**Task goal**
Across the records that follow, determine how many lines contain "computer" and give only the resulting number.

**Exercise data**
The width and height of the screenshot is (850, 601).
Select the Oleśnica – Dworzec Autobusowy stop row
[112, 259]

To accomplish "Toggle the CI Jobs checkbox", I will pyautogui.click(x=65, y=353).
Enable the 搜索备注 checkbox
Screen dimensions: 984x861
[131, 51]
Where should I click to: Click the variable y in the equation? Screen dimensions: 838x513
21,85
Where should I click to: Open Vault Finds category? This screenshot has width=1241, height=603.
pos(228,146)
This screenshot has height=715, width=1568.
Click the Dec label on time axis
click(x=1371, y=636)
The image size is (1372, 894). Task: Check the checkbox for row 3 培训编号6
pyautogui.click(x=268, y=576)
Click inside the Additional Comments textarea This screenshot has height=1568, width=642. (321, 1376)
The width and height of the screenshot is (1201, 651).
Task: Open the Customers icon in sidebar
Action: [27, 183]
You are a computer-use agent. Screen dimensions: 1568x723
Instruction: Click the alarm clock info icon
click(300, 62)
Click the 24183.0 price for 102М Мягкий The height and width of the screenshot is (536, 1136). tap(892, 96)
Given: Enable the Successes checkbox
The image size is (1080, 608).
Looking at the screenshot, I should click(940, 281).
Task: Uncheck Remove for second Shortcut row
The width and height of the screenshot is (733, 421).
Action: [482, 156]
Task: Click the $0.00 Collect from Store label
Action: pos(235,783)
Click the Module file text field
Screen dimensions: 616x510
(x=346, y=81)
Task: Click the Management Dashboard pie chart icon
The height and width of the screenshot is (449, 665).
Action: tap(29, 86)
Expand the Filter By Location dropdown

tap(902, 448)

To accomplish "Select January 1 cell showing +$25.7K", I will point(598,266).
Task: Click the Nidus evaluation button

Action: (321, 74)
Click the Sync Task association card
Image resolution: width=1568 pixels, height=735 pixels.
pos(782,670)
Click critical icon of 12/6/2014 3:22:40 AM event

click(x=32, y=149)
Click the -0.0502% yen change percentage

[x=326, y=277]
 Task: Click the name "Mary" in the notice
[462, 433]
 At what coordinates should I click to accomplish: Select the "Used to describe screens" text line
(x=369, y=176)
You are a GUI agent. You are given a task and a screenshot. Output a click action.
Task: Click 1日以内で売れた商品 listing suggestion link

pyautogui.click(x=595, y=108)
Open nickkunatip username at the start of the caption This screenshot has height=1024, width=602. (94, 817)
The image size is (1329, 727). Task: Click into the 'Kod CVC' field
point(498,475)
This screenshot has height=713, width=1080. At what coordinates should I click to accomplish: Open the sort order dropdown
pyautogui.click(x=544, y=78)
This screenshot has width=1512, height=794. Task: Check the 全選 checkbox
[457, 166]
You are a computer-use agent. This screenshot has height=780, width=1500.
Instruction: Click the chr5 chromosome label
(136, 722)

**Result below**
2